HITRUST and Trend Micro have announced a unique partnership to create the HITRUST Cyber Threat Management and Response Center, which will expand and enhance the capabilities of the HITRUST Cyber Threat XChange (CTX), the most widely adopted and active cyber threat information sharing organization for the healthcare industry. The new center offers unique capabilities that are a significant advancement in aiding organizations across varying cybersecurity maturity levels to defend against the increasing volume and sophistication of cyber threats. It will also speed delivery of cyber threat research and education to improve organizational cyber threat management. You can view the official press release here.
Today, cyber threat information sharing is generally defined in terms of a broad set of activities, ranging from collecting, analyzing and distributing indicators of threats and compromise to education and awareness around cyber hygiene and response. However, little consideration is given to the ability of the recipient to consume the information and react, commensurate with the maturity of its information security resources, security technologies and processes, more specifically, how the information impacts their ability to mitigate a cyber threat.
For example, recent global ransomware events such as WannaCry and Petya left many organizations scrambling to determine their risk and to sort fact from fiction from multiple sources. Through the CTX, HITRUST tracked both outbreaks closely and initiated outreach early after detection to the industry – providing thousands of participants with timely information updated frequently as the threats emerged. In fact, the HITRUST CTX reported on WannaCry and distributed the threat indicators almost 14 days prior to the first reported organization impacted. However, despite this early outreach, many organizations were not able to effectively consume and leverage the information and mitigate risk from this cyber threat.
HITRUST believes it is important to ensure there are options available to aid organizations, regardless of resources, in mitigating cyber threats and this requires an investment in significant resources, including hundreds, if not thousands, of research staff, timely and broad access to IOCs and other cyber threat intelligence, and in-depth knowledge of how organizations respond to cyber threats.
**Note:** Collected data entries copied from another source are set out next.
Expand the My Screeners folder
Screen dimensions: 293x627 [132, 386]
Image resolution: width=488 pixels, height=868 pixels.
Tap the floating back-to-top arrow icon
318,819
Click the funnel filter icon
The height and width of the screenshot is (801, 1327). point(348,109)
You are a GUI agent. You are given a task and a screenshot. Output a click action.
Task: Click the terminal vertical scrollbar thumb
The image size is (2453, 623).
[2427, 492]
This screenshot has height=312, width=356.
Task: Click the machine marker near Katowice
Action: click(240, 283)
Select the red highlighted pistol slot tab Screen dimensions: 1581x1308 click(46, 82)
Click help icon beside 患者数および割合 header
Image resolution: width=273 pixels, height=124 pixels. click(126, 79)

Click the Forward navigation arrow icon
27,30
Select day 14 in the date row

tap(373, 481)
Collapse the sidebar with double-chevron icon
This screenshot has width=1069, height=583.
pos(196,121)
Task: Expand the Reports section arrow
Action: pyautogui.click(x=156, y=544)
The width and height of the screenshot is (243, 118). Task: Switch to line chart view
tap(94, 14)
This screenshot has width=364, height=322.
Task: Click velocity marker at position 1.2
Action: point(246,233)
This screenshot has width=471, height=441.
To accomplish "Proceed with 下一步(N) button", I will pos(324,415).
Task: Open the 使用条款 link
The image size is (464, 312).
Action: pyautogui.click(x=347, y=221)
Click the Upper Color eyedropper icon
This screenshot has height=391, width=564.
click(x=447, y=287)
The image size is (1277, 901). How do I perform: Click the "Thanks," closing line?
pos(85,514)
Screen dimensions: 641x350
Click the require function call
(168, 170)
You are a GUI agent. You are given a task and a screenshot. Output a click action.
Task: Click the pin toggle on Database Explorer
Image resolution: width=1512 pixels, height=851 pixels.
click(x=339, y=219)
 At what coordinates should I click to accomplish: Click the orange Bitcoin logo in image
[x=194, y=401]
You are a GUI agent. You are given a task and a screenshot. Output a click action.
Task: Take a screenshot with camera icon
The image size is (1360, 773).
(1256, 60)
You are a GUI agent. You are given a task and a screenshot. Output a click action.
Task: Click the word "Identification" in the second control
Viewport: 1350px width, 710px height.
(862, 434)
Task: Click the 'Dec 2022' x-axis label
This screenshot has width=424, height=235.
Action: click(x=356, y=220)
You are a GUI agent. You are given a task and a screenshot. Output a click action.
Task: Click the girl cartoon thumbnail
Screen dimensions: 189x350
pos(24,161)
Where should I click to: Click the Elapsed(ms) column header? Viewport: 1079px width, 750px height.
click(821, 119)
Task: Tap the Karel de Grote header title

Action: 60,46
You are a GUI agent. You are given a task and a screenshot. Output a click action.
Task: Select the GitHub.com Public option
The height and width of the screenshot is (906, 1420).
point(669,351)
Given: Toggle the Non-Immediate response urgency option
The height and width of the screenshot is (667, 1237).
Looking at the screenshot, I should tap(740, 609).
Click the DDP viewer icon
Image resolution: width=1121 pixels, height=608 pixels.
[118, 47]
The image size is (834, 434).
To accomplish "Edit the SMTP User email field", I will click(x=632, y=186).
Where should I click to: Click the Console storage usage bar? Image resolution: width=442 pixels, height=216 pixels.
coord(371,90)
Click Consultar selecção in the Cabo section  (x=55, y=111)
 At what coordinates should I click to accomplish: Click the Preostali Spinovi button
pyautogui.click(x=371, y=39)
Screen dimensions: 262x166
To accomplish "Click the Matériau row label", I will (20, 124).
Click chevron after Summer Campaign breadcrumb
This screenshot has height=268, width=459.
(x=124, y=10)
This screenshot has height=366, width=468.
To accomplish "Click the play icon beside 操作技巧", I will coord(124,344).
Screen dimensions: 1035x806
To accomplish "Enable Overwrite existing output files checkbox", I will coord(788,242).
The new world class HITRUST Cyber Threat Management and Response Center represents an exponential step forward for the industry and delivers on the information sharing key imperatives outlined in the recent HHS Cybersecurity Task Force report.
HITRUST has focused the last 18 months on expanding its collection of indicators of threat and compromise through its Enhanced IOC Collection program, which continues to lead the industry in identification of unique IOCs. HITRUST has also been evaluating opportunities to better serve the industry in cyber threat management and has identified several key areas including – advanced hunting for the latest cyber threats, faster and more detailed analysis, reporting, integration, education and collaboration – all with consideration for organizational maturity. Specifically, the HITRUST Cyber Threat Management and Response Center will deliver capabilities to address cyber threat management, defense, and response based on an organization’s cyber maturity level.
After a review and analysis, taking into consideration a number of factors such as costs, skill sets, resources availability and current capabilities in market, HITRUST determined that existing resources already have these capabilities, that those capabilities should not be duplicated, and that the best approach was to partner or integrate with a qualified, established cyber research lab.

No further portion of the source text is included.